In 1937, scientist Vanden Honert introduced the ion carrier theory. According to this theory, there is outer space outside the cell membrane and inner space inside the cell membrane. Ions can move freely between the extracellular and intracellular compartments, but not within the cell membrane. Ions from the outside environment come directly to the outside. On the outside, ions and carriers join to form ‘ion complexes’. The ‘ion complex’ compound passes through the cell membrane and reaches the endoplasmic reticulum. On reaching the bottom, the ‘ion complex’ breaks down and the ions and carriers are released. The free ion accumulates inside the cell. The carrier returns to its previous location and participates in another ion transport. In this case the metabolic energy to create, move and break down compounds comes from respiration.

Although Lundigaard’s theory has been proven to be true, it has some flaws. These are-
1. Although anion absorption is said to be active, energy (ATP) is not shown to be used.
2. Cation transport through cytochromes is not clear.
3. Anions are transported through the cytochrome, but cations are not. This is not acceptable to many.
4. In this theory, respiration rate increases during anion absorption, but not during cation absorption. Scientists Epstein (1955) and Handey (1955) proved by their experiments that respiration rate increases during cation absorption.

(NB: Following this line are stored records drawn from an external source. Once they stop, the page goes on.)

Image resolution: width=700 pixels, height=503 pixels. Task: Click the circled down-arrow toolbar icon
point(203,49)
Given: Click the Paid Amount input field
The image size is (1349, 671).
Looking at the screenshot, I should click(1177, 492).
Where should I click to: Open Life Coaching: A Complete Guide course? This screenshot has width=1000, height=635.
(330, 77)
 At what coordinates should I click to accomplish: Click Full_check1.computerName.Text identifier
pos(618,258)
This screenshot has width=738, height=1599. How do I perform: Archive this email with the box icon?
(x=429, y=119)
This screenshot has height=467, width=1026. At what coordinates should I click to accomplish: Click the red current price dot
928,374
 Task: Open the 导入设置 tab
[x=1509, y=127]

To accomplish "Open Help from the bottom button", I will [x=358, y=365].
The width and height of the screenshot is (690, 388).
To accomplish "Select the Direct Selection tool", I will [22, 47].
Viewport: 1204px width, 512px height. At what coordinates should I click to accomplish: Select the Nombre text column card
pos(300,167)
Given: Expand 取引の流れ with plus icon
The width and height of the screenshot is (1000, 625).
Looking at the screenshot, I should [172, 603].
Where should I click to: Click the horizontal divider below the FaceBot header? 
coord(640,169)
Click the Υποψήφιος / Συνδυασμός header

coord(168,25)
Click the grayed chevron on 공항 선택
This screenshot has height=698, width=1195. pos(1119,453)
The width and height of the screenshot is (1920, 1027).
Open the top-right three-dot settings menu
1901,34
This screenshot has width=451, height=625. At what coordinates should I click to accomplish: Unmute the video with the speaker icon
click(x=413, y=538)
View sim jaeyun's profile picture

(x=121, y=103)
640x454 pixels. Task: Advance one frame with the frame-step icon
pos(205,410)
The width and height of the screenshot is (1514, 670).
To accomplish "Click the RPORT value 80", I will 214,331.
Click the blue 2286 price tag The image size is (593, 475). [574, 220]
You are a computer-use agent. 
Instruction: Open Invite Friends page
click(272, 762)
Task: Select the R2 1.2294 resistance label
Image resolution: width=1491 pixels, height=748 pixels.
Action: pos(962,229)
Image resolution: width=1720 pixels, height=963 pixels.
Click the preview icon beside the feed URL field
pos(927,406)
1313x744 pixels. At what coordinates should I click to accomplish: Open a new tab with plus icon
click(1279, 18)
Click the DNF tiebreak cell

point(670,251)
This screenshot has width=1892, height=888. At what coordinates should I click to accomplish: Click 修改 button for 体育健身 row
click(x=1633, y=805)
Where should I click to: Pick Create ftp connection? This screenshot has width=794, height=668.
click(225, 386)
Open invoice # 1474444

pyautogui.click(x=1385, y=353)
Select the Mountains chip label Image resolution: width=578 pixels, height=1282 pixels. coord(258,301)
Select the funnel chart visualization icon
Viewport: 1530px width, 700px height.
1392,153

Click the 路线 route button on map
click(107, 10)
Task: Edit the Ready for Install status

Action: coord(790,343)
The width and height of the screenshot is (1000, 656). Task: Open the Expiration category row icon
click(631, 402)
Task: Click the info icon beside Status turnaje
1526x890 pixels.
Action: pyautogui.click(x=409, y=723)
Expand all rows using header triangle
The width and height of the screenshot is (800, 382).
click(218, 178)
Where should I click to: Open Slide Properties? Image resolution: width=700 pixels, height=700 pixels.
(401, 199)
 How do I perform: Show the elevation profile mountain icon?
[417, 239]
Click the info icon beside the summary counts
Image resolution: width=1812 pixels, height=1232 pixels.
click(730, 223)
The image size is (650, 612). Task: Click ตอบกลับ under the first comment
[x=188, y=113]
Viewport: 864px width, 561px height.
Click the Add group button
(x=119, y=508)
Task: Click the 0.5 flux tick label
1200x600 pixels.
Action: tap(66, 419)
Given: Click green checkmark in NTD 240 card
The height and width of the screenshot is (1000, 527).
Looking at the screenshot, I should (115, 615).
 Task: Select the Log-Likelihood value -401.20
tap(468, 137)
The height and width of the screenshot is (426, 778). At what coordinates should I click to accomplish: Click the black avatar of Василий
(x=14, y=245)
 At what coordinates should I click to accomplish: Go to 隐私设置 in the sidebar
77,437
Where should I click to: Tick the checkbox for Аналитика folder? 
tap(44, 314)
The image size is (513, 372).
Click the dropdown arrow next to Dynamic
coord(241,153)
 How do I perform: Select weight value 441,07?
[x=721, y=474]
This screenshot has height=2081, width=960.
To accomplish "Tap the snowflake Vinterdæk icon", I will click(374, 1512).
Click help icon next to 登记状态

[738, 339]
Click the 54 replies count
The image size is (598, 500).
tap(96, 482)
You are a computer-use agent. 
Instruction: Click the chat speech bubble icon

In 1933, scientist Lundigaard and his colleague Bersatrum introduced the theory about the absorption of mineral salts by plants called Lundigaard’s theory. According to this theory, cytochromes play an important role in the absorption of iron minerals, so it is also called the cytochrome pump theory. They observed that placing the plant in a solution of salt from water increased the respiration rate of the plant. They termed this increased respiration as anion-respiration or salt-respiration.
According to Lundigaard’s cytochrome pump theory, every cell has two compartments. Outer floor and inner floor. Protons (H+) and electrons (e+) are produced in the dehydrogenase reaction inside the cell. Protons (H+) move directly to the outer layer of the cell and combine with oxygen to form water (H2O). On the other hand, electrons (e+) enter the cytochrome chain. Inside the cell, cytochromes are oxidized by accepting electrons. After entering the cytochrome chain, electrons (e+) cycle to the outside of the cell. On the outer surface of the cell, cytochromes are oxidized by releasing electrons. Oxidized cytochrome combines with the anion (A-) located in the cell membrane to form a ‘cytochrome-anion’ compound. The anion (A-) cycles through the cytochrome chain to the intracellular surface and accumulates. An excess of anions (A-) on the inside of the cell causes an electrical-potential difference. To equalize this electric-potential difference, cations (K+) from the outer surface of the cell move directly into the inner surface of the cell. Later, cations and anions combine to meet the cell’s mineral salt needs.
Fe++ (2A-) – e- + A- → Fe+++ (3A-)

1. Active absorption requires direct metabolic energy.
2. Active absorption requires carriers.
3. Respiration rate increases during ion absorption.
4. Enzymes play an important role in ion absorption.
5. Cations and anions can be adsorbed simultaneously.
6. Ions can be adsorbed against the gradient of concentration.

The process of absorption that requires metabolic energy is called active absorption. Most mineral salts are actively absorbed by the plant body. Professor D.R. Hogland observed that the concentration of inorganic material in cells of Nitella algae is higher than the concentration of inorganic material present in water.